Scene:
There she was again.
Talking too loud, laughing too hard, arms waving as she explained something that made absolutely no academic sense—but somehow still captivated everyone around her. Her binder was a mess, her notes unreadable, and her pencil was always chewed at the end. She wasn’t the kind of girl who remembered deadlines. But she remembered birthdays. She remembered how people were feeling, even when they didn’t say it. She lit up rooms without trying.
And he… watched.
From the back corner of the library, glasses low on the bridge of his nose, he sat still—one arm folded across his chest, the other absently spinning a pen between his fingers. His green eyes never left her.
People thought she was scatterbrained. Loud. Silly.

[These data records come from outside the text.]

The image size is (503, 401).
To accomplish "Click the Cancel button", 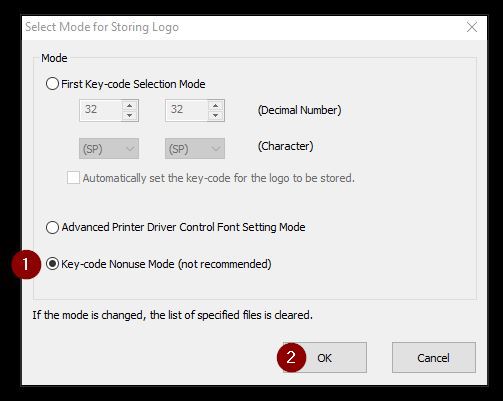I will tap(434, 358).

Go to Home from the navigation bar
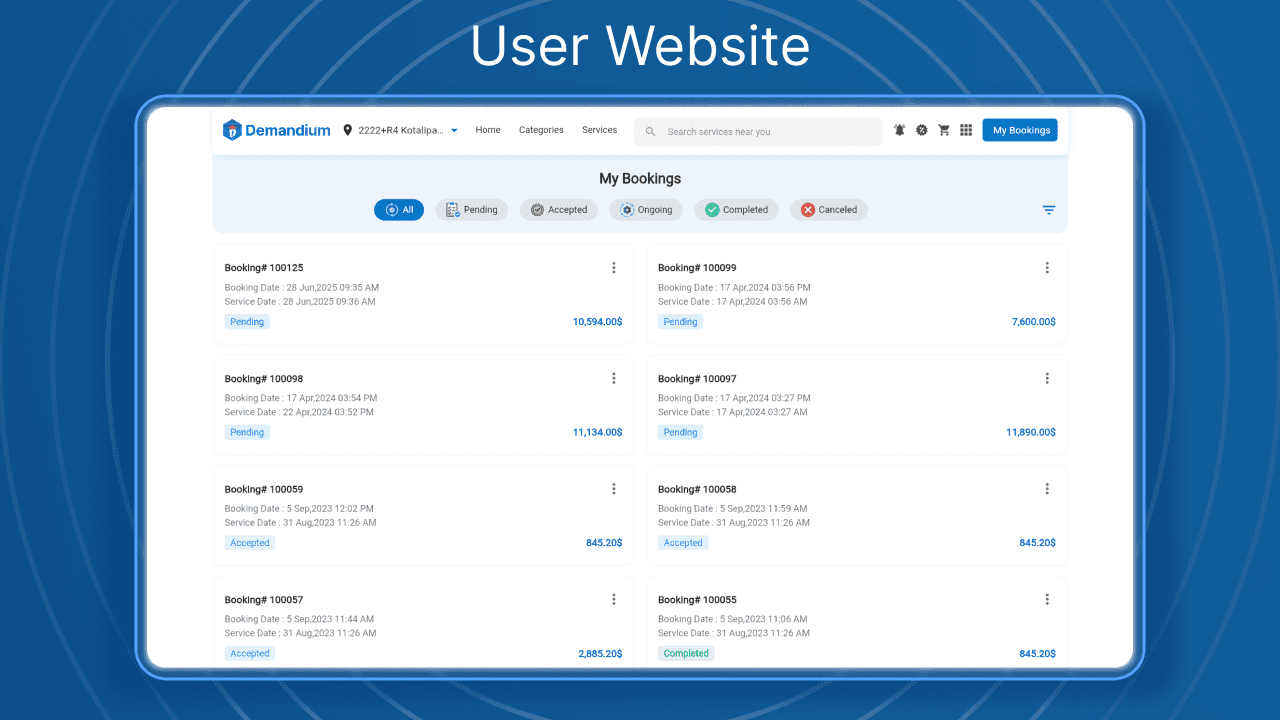pos(487,130)
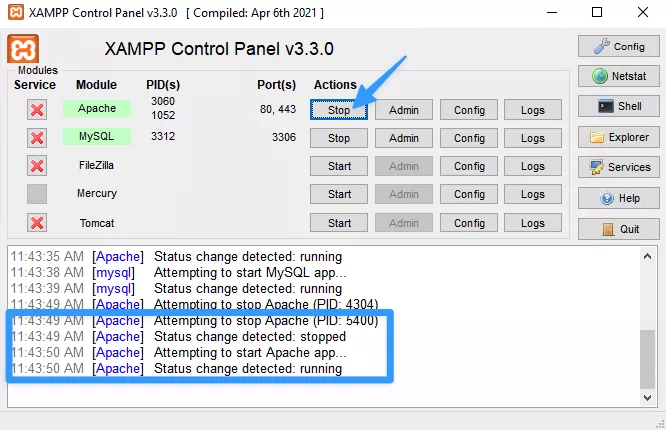The width and height of the screenshot is (666, 430).
Task: Stop the MySQL module
Action: [x=339, y=138]
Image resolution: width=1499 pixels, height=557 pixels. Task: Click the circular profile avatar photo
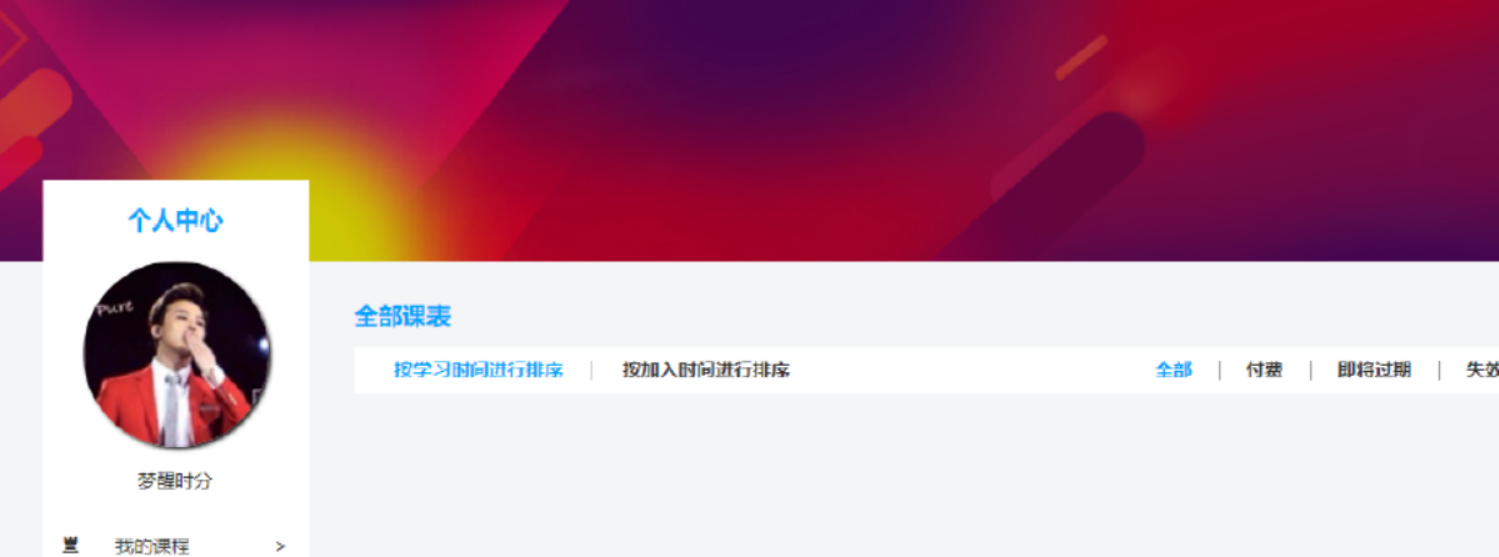177,355
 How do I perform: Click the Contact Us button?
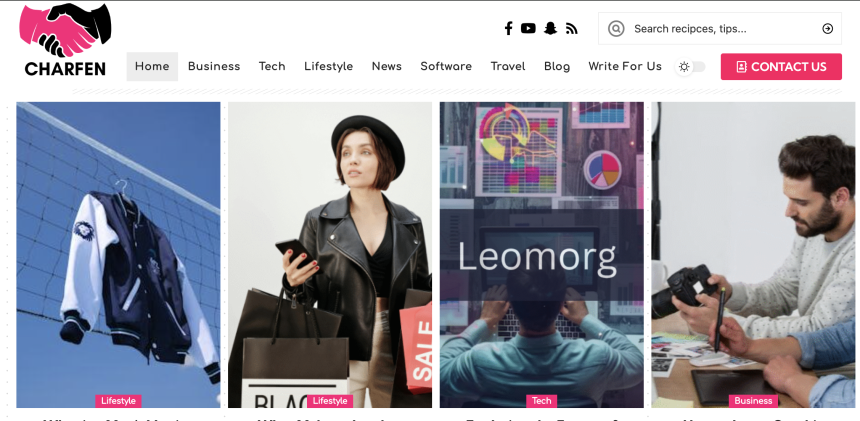pos(781,67)
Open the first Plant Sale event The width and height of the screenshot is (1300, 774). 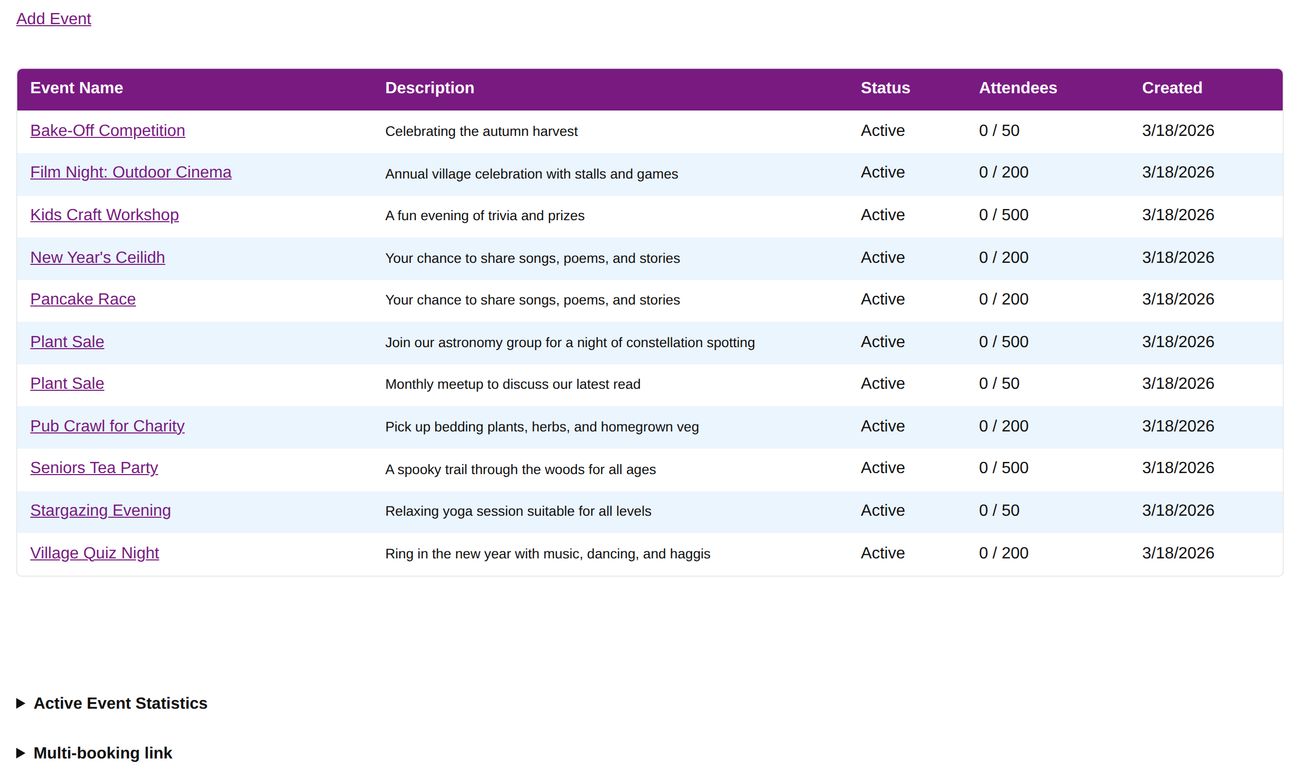[x=67, y=341]
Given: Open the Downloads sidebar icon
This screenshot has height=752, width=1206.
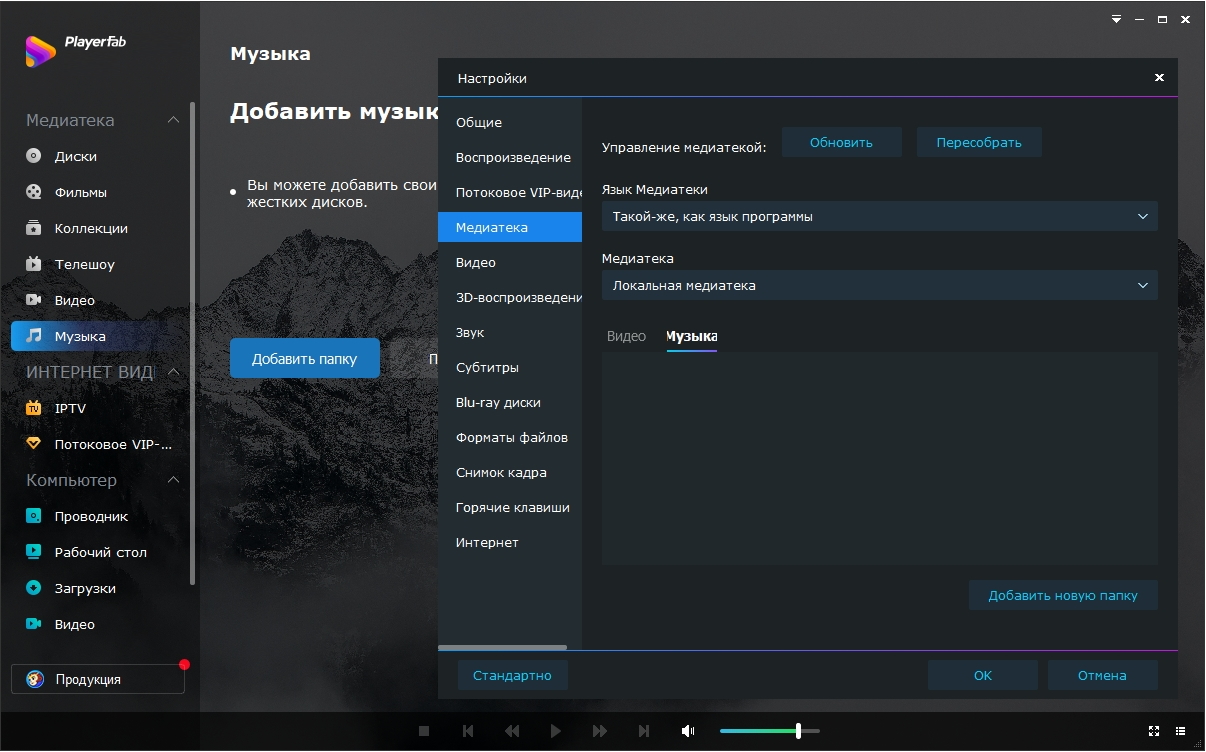Looking at the screenshot, I should (x=34, y=588).

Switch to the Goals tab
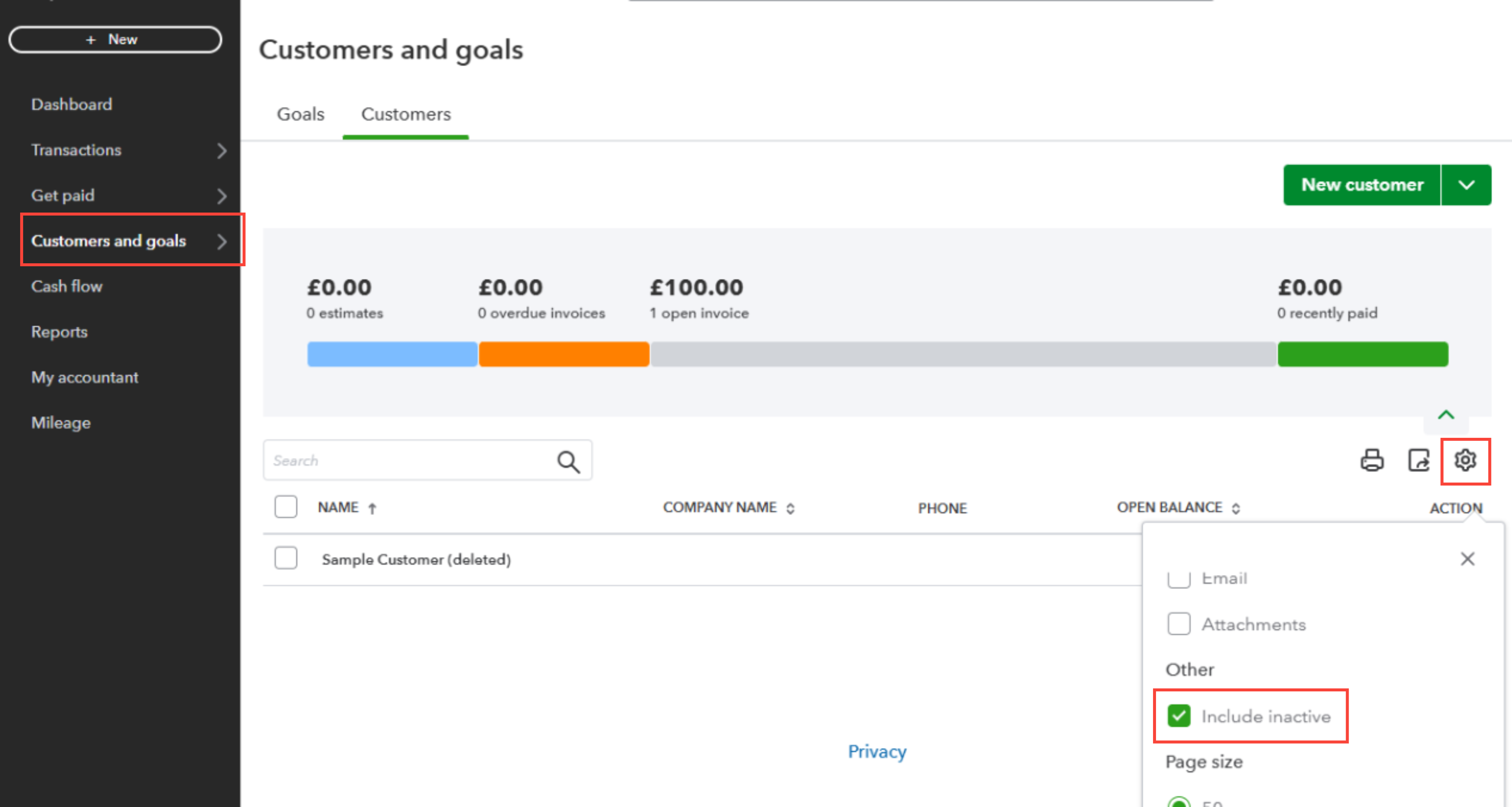300,114
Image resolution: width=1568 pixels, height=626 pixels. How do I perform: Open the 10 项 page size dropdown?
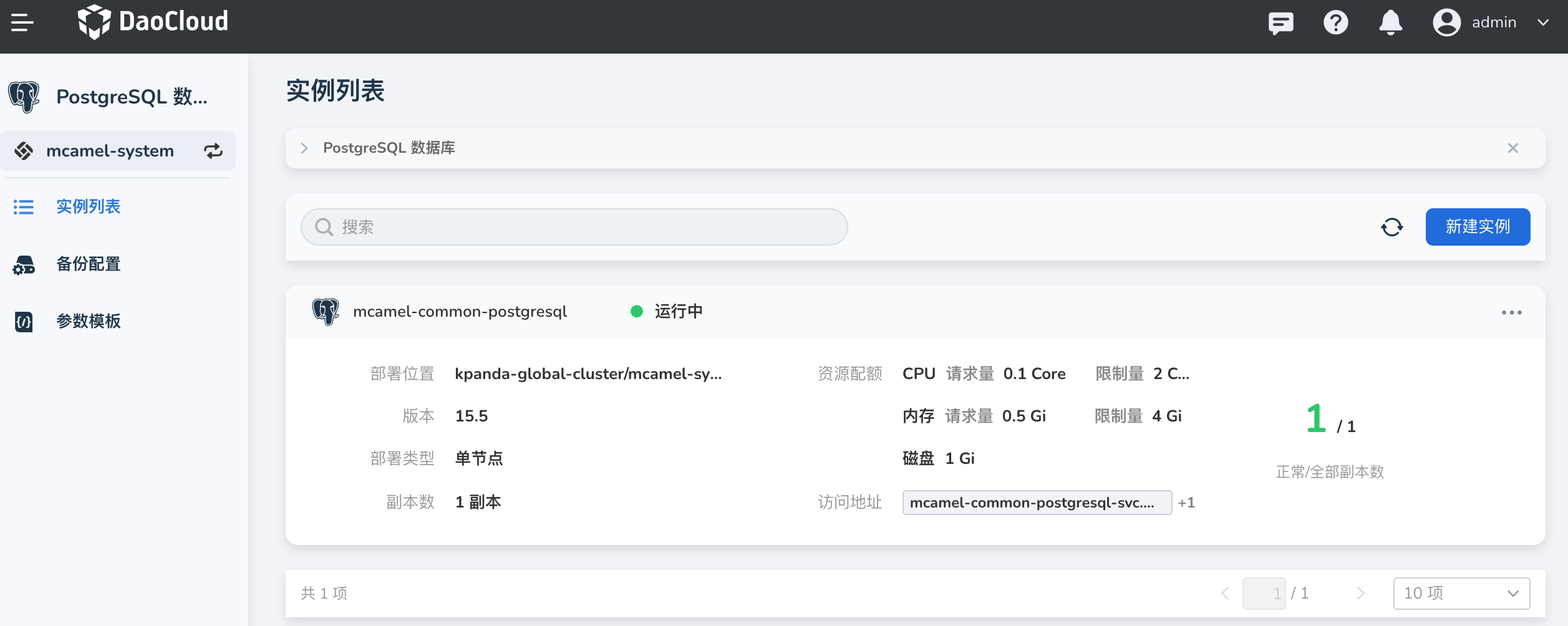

He thought she was perfect.
Every movement she made was a symphony of chaos and light—unstructured, wild, and completely beyond his reach. She didn’t know he existed. Not really. She called him “glasses guy” once in the hallway when she asked for a pencil. He gave her one. She didn’t give it back.
He still had the empty space in his case where it used to be.
He didn’t need to speak to her. Not yet. She was fire. And he had time. Time to learn her. Time to memorize the way her voice rose when she was excited, or how she twisted her hair when she was deep in thought. Time to figure out how to get close—without scaring her off.
He closed his book slowly, still watching her through the gaps between the shelves.
They all underestimated her.
But not him.
He saw the way her eyes sharpened when someone doubted her. How quick she was to defend someone. How smart she was—just not the way teachers wanted.
One day, she’d see him too.
And when she did… he’d already know everything.